Wednesday, April 18, 2012
who knew they did zumba? my daughter and I danced our butts off tonight and loved it...again I am pleasantly surprised
Wednesday, April 18, 2012
Yesterday was so stressful at work that I snapped a bit at my boss and I had a constant feeling of being overwhelmed. I decided that I was going to skip my workout and just stay home. I'm glad I did!
My schedule lately has been such that, I wake up, check email do SP & fb, get ready, go to work about 7, work through lunch, get off about 515, come home, clean a little, pick up my daughter, go to gym, come home, eat, put her to bed (at this point it's usually 9 - 930), then try to relax with hubby, go to bed at 10. I spend maybe an hour or two with my family. While I miss them all the time, I do it because the gym is important for me to be healthy.
Yesterday was one of those days where I just wanted to be with my family. So I did. I didn't even feel guilty, quite frankly all the hugs and kisses I got wouldn't let me feel guilty. And it did a lot to stabilize my mood. I decided that I'm skipping tonight too, I just need to recharge my batteries a bit. I'm getting pulled in so many directions that some time just being focused on them and me is what is needed now.
I'll get back to the gym on Thursday and Saturday is the yoga class with the family. So I'm not off track. And every once in a while it's good to look your priorities in the eye and receive love.
Tuesday, April 17, 2012
so I keep catching myself saying "oh I can eat that my contest doesn't start for a week" but it occured to me that, no that is not the way to think.
Yes! I want to win this biggest loser! Yes! I want to go to the Dominican Republic and lie on a beach drinking fruity drinks with umbrellas but my main goal has never changed. I want to be healthy and change my life.
It's so easy to get in the mindset of sabotage then try to justify it. And justification comes very easily if you want to believe it. Well I'm calling BS on it! Binging now will NOT help me. I'm doing what will succeed and I'm doing it right. So screw you little sabotage voice! I ain't done yet!
Monday, April 16, 2012
The weekend was amazing fun! Saturday the kids went to a bday party and had a BLAST! Driving 140 miles round trip wasn't a huge amount of fun on mommy's back, but it was worth it to see our kids playing and catch up with our friends. I miss them!
Sunday we had a wonderful 2 mile hike around Green River, little one was so curious about all the plants growing around the river and "why is the river green mommy" was a favorite question.
Food wise I didn't do so hot, Saturday before we left I barely had anything to eat. Then no snacks along the way so by the time we got to the party I was starving. And it was at one of my favorite pizza places so I had a lot of pizza.
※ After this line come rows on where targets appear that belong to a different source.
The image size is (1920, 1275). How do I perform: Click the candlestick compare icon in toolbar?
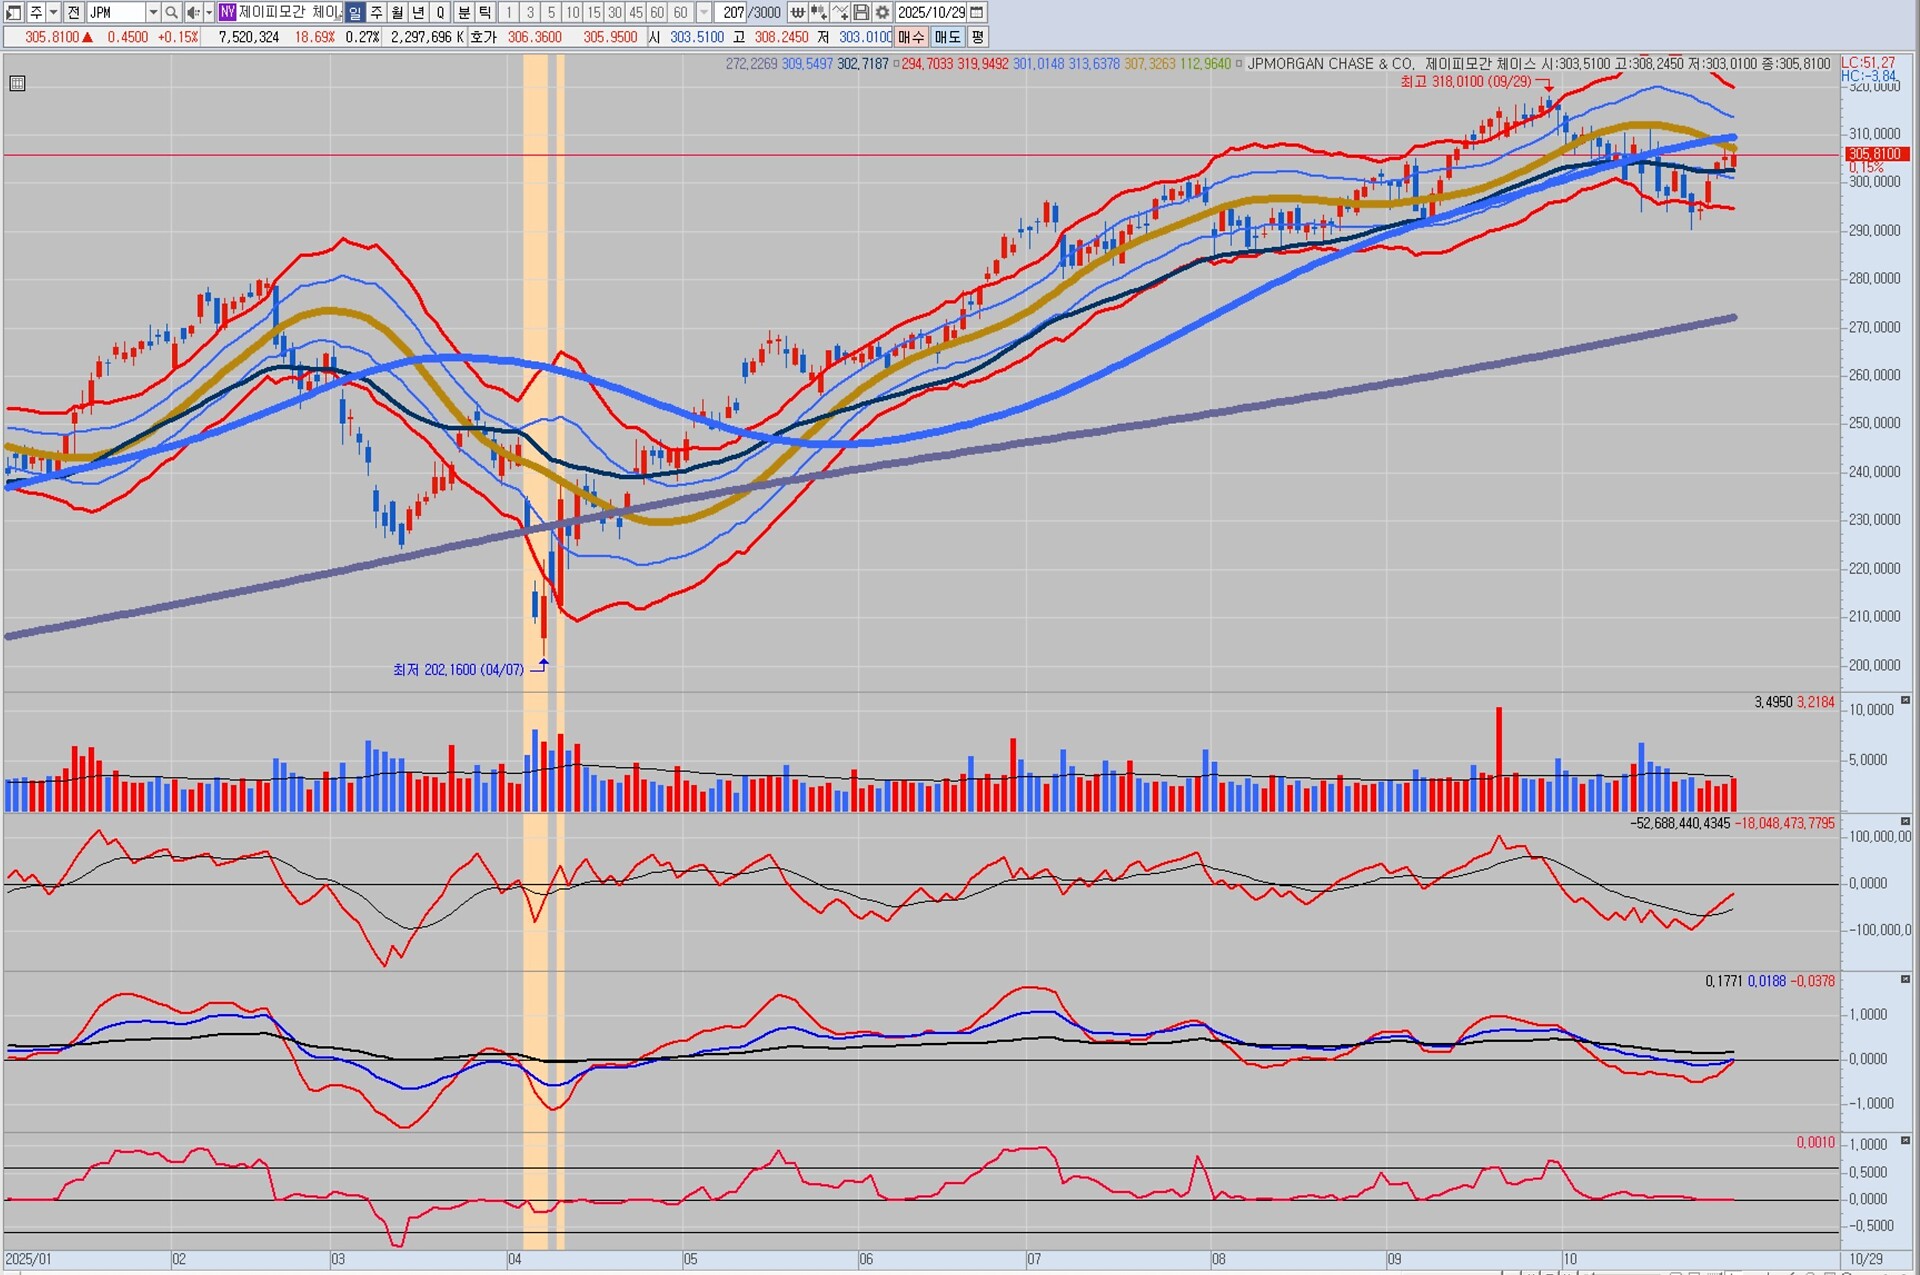point(818,12)
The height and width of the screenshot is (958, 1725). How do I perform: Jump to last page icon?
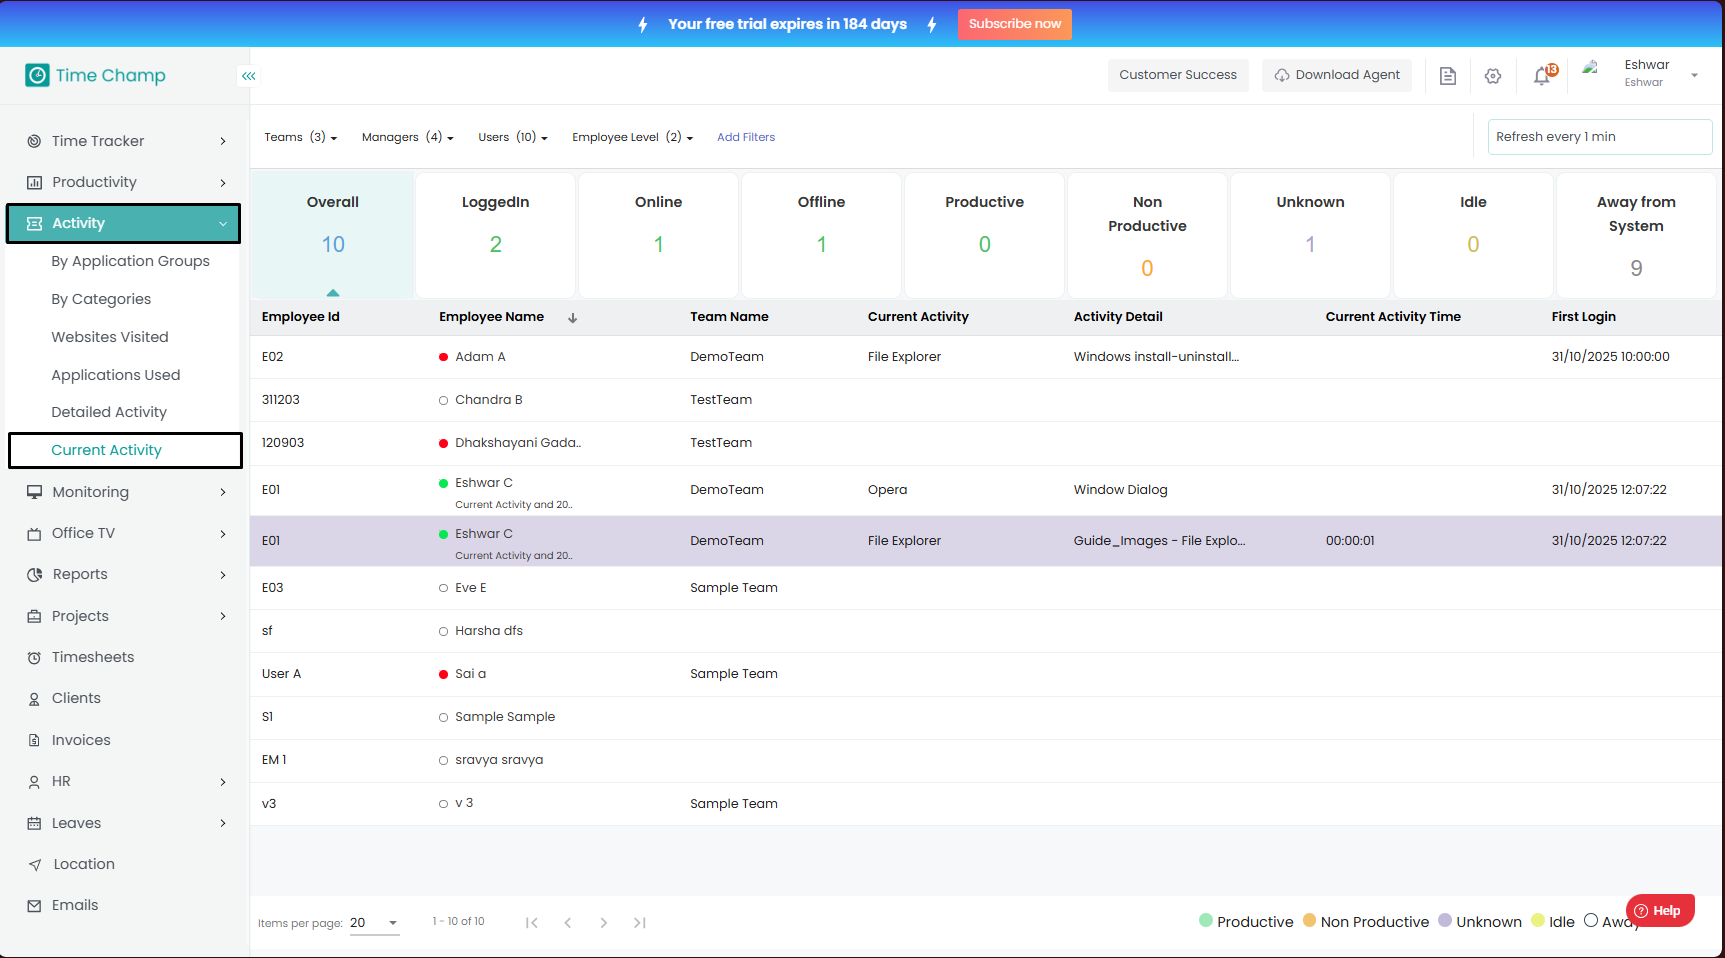(639, 923)
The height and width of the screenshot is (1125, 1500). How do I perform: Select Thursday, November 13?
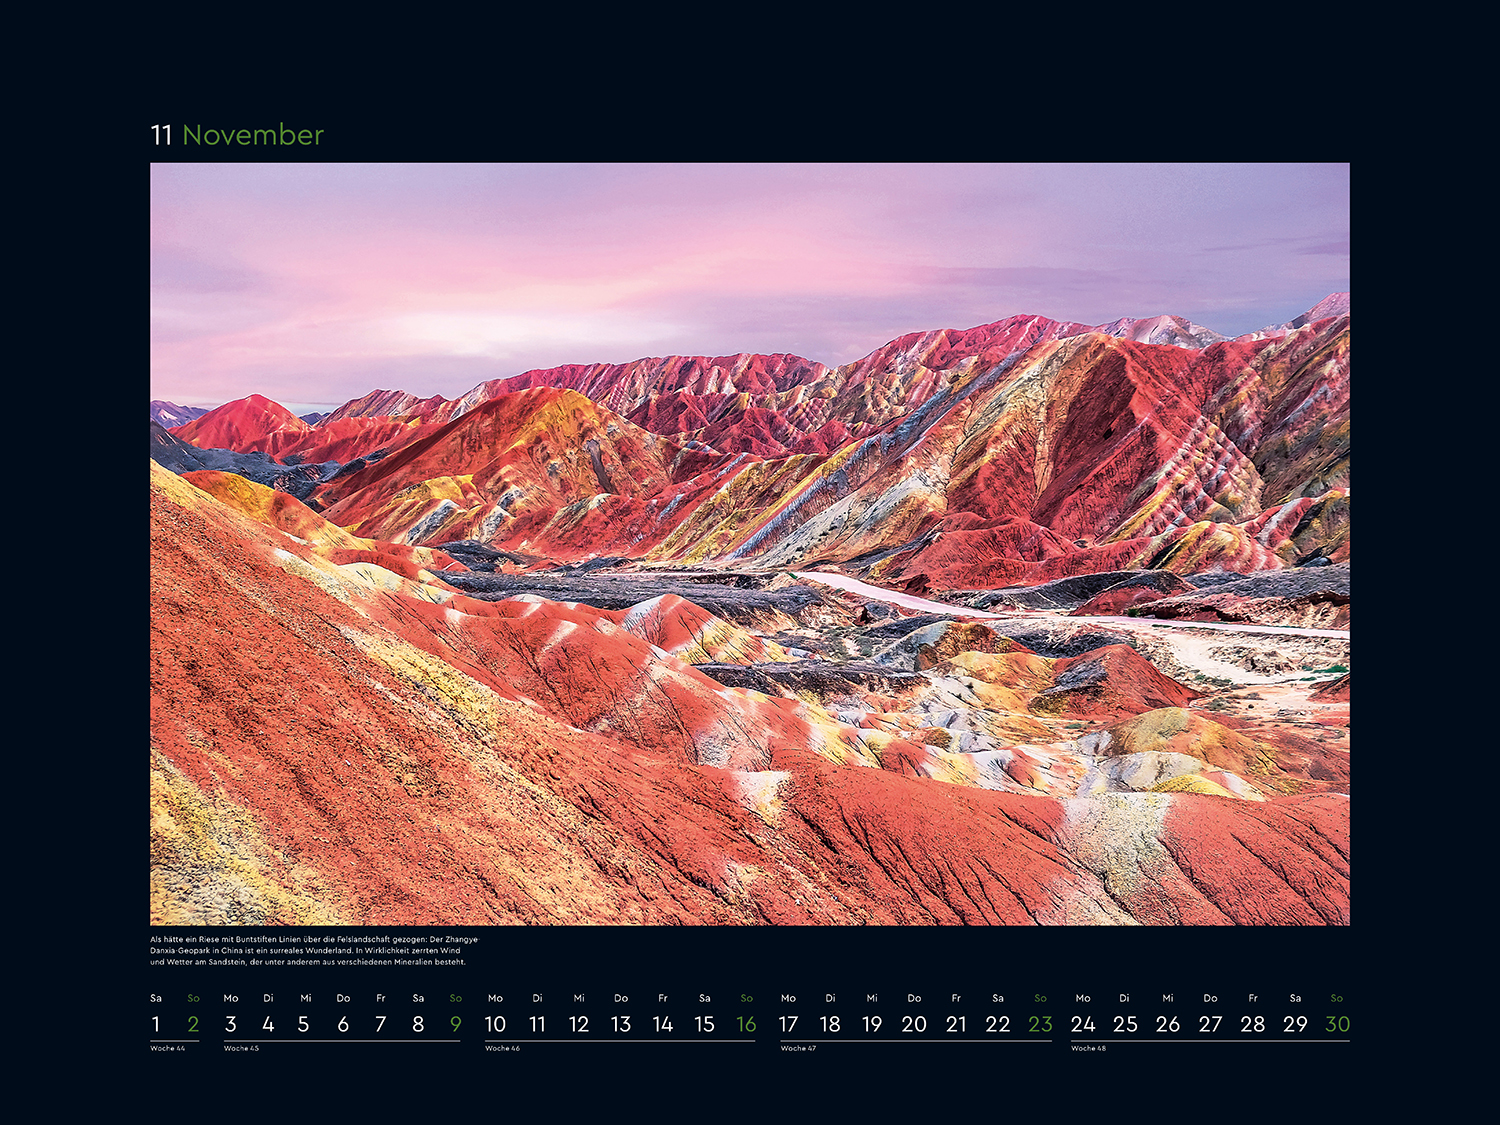tap(621, 1024)
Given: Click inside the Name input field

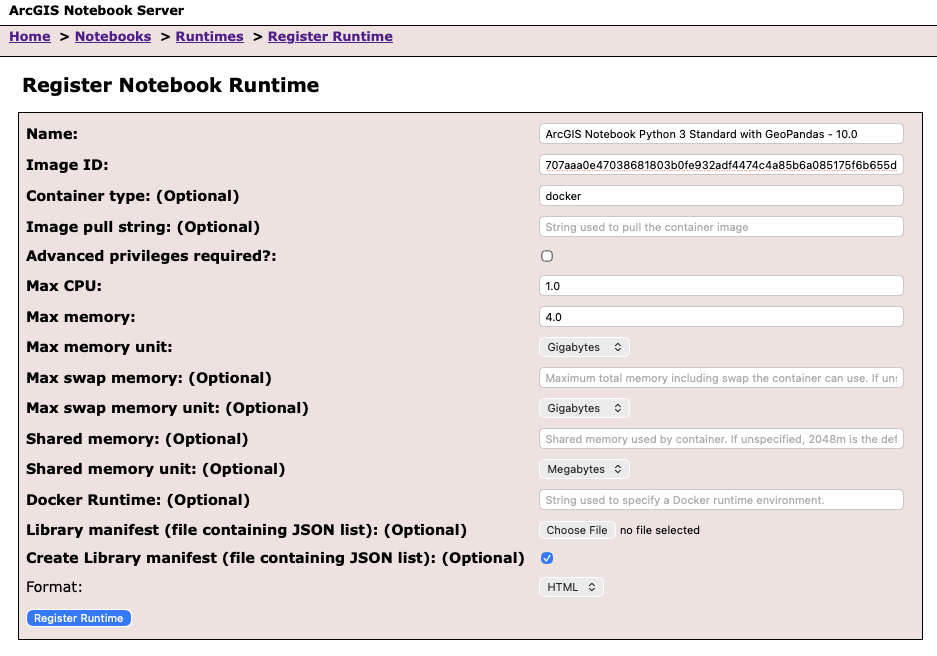Looking at the screenshot, I should (720, 133).
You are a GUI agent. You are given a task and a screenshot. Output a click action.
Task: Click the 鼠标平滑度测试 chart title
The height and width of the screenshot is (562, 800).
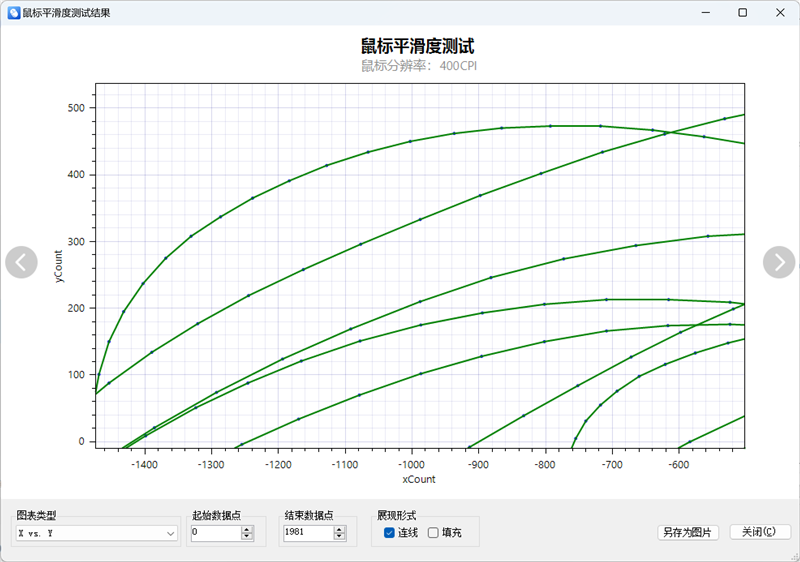click(x=417, y=46)
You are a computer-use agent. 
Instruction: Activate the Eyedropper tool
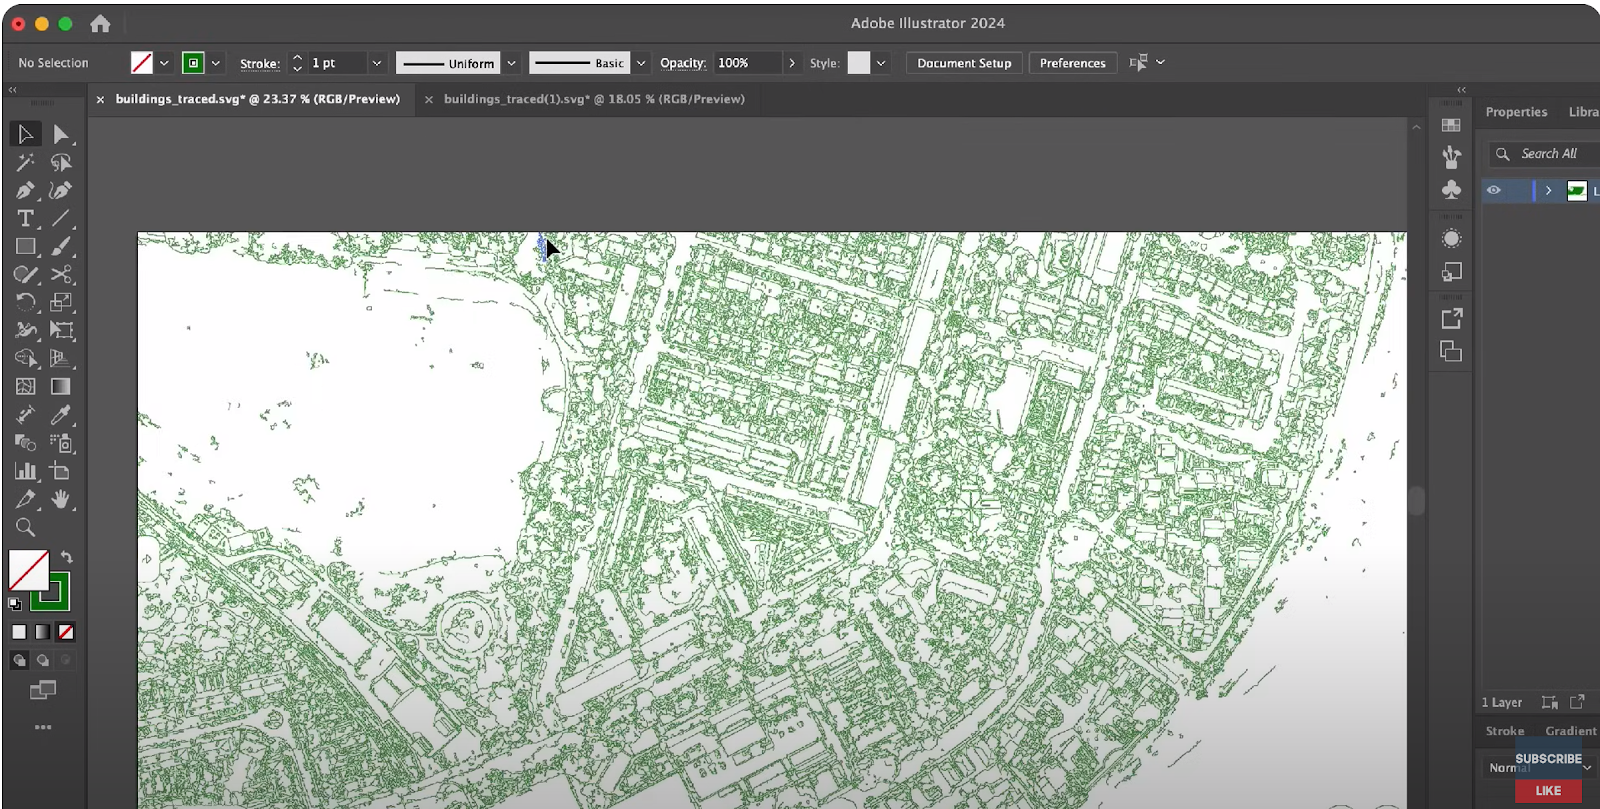click(61, 415)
Hubby and I talked about it over the weekend, we decided we would pitch the idea of having my step son stay with us for a year so she could take the time to find a job, new place and generally get her life together. When my hubby approached her with the idea she got all defensive. I understand to a point, but on the other hand I don't think she is thinking about what is best for him. I don't think it clicks in her mind that his anxiety issues (he's 8, sleep walks, wets the bed, bites his nails, etc) are a direct result of his environment.
My hubby is so frustrated right now because he feels like he cannot talk to her about anything having to do with their son without her blowing up. I'm pissed because she is so concerned about what she wants and what she thinks that her son appears to be only periphial. I'm hoping though that once he stays with us during the summer 1 of 2 things happen.
1) she gets a job and gets out of the environment she is in, and gets SS into some counseling
2) realizes that the boy needs some stability and she cannot offer that in the situation she is in and gives us more time
I do get it on one level. She does love her son, and she feels like everyone is trying to tell her what to do with him. On the other, she's 29 years old...the age of "you can't tell me what to do" is over. It's time for her to grow up and think about what is right for her son, not just what she wants.
Friday, April 13, 2012
I am so happy it's almost here. Just get through another day at work and then shopping tonight. We get my step son tonight, which I admit has me excited and nervous. With everything he's been through this last week I worry about him acting out a bit more than usual for 7 yr old. But we're prepared for it. His mom is not talking to us for some reason so my hubby is going to make sure she is ok when he picks up the boy tonight.
We have a busy weekend in store, tomorrow is a bday party. Unfortunately it's 60 miles away but it's for the entire family's best friends' so there's no way we're missing it (our best friend's 2 daughters were born 4 years and 4 days apart so they combine the bday). Then Sunday we're hiking around Green River and having a picnic...if it's nice that is.
I'm super tired today because once again my body temp wouldn't regulate. Does anyone else have this problem? I'm hot, I'm cold, I'm hot, I'm cold. JUST MAKE UP YOUR FREAKING MIND ALREADY!